Re: [R] Vectors out of lists?
Thanks.
I wanted to avoid loops (even inside functions) because I thought they were
much slower than vector operations, and I really need an efficient code (not
an exercise!).
However, after a few tentatives I'm coming to the conclusion that loops are
actually MORE efficient (at least in the type of problem I'm working with).
Any thoughts on this?
Best regards,
Eduardo Horta
On Wed, Nov 17, 2010 at 3:42 PM, William Dunlap wrote:
> Don't fixate on avoiding loops. Bury them in a function
> so you don't have to see them and then you just want something
> that does the right thing quickly enough. (I'm assuming
> this is not a homework/puzzle type problem where you are not
> allowed to use loops).

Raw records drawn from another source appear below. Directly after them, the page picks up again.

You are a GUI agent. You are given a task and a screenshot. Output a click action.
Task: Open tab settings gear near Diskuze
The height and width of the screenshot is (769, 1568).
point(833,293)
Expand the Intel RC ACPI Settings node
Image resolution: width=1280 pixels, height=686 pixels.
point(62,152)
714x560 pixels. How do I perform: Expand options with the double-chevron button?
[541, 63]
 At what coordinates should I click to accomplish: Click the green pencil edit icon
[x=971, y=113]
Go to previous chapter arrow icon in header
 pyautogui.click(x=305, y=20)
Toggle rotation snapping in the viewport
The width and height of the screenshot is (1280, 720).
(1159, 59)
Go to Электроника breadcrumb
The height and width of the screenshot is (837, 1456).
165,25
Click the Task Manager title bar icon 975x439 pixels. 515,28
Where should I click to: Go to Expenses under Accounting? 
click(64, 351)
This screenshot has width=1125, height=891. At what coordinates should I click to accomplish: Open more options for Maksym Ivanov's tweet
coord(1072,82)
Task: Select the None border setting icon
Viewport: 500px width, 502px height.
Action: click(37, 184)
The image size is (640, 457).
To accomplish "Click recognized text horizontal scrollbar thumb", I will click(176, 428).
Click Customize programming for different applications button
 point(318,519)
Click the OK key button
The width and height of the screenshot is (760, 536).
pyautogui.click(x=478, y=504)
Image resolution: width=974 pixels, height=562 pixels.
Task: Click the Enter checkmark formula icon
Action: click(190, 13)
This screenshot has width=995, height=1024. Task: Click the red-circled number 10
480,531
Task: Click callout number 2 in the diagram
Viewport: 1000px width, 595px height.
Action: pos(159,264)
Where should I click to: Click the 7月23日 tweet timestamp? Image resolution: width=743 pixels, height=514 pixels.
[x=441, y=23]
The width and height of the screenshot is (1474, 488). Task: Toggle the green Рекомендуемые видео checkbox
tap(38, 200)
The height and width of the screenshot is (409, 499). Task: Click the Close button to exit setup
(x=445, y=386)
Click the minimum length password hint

E.g., the following does the job (with
> no error checking):
> Ybar <- function(u, Y) {
> result <- Y[[1]](u)
> for(Yi in Y[-1]) result <- result + Yi(u)
> result/length(Y)
> }
>
> You could probably shoehorn this into a call to Reduce but there
> must be a for loop in Reduce.
>
> Bill Dunlap
> Spotfire, TIBCO Software
> wdunlap tibco.com
>
>
> --
> *From:* Eduardo de Oliveira Horta [mailto:eduardo.oliveiraho...@gmail.com]
>
> *Sent:* Tuesday, November 16, 2010 4:15 PM
> *To:* David Winsemius
> *Cc:* Phil Spector; r-help@r-project.org; www...@gmail.com; William Dunlap
>
> *Subject:* Re: [R] Vectors out of lists?
>
> Thanks, guys... but it seems these suggestions won't work.
>
> Let me try to be more specific with a simple example:
>
> Y<-list()
> Y[[1]]<-function(u) sqrt(u)
> Y[[2]]<-function(u) sin(u)
> Y[[3]]<-function(u) 1/2*u
>
> I wanted something equivalent to
>
> Ybar<-function(u){
>1/3*(Y[[1]](u) + Y[[2]](u) + Y[[3]](u))
> }
>
> but with arbitrary length(Y) and without using any loops. Also, I can't
> allow for discretization, since I must be able to evaluate Ybar at any u, as
> I'm going to integrate it with the function "integrate".
>
> Thanks again,
>
> Eduardo Horta
>
>
[[alternative HTML version deleted]]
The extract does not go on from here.